Resulta llamativo (por ser benevolente en la elección del adjetivo) que en España, una potencia turística a escala planetaria, la expresión “es-un-sitio-para-turistas” sea sinónimo de negocio ramplón, local zafio o antro donde serás asaltado por una pandilla de bandoleros, de generosa patilla, dispuestos a intoxicarte, a precio abusivo, con algún comistrajo que remotamente recuerda a ciertos platos de la gastronomía local.

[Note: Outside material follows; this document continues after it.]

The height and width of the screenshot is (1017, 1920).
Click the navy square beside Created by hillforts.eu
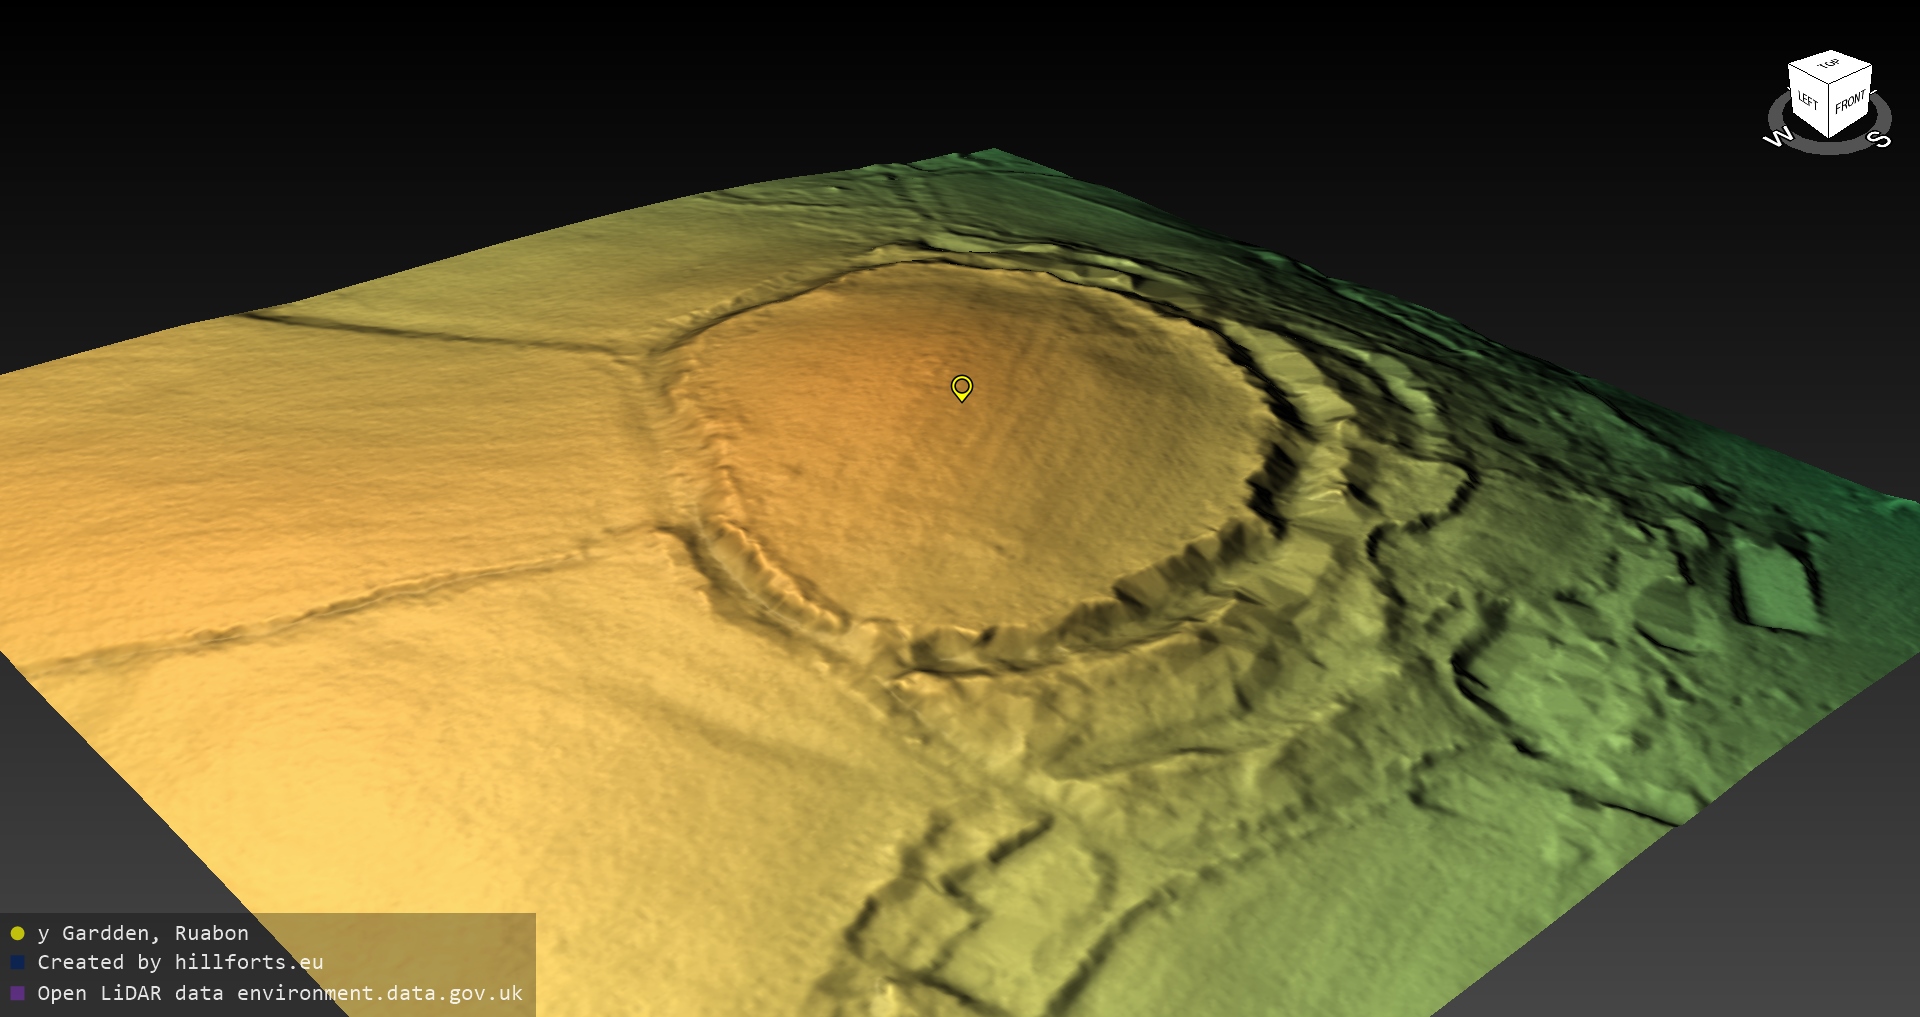pos(17,963)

“Es-un-sitio-para-turistas” se ha convertido en una señal de alarma y en la peor publicidad que puede recibir un restaurante. Es cierto que esta expresión se usa en otros países (aunque la carga negativa no tenga la intensidad que le ponemos en esta tierra), y no es menos cierto que algunos locales (incluso de renombre) han hecho del maltrato al turista una forma de vida, casi un arte del que llegan a regodearse orgullosos. Todo eso es verdad, pero conviene no olvidar, también, que hay turistas (muchos turistas) con un gusto excelente que jamás pisarían ciertos establecimientos, y establecimientos que jamás pisarían a los turistas.
Pero lo más curioso de la expresión es que tiene vida propia. No necesita ser pronunciada. Nadie tiene que usarla para estigmatizar un restaurante. Ella sola se posa sobre el local si este está situado en determinadas zonas y, para colmo, tras los cristales advertimos la presencia de algún forastero acodado en la barra. ¿Quién de vosotros no ha pasado cientos de veces por un restaurante situado en alguno de los enclaves más atractivos de la ciudad y ha pensado –sin haberlo probado ni haber recibido consejo alguno—que era “un-sitio-para-turistas”? A mí me ha pasado docenas de veces en docenas de ciudades, lo confieso, y por eso, quizá, hasta que la secta de Come y Comparte no me invitó al Génova (café de la antigua calle) no reparé en su existencia. En mi descargo diré que lleva poco tiempo abierto, pero estoy casi seguro que alguna neurona, en automático, lo había señalado, en mi inconsciente, como “sitio-para-turistas” y, sencillamente, no lo veía al pasar por su puerta.
El emplazamiento del Génova es muy, muy comprometido. En uno de los mejores tramos de la avenida de la Constitución (antigua calle Génova), con amplios ventanales que miran a la Catedral y a un paso de la Plaza Nueva. En el cogollo de la Sevilla más Sevilla.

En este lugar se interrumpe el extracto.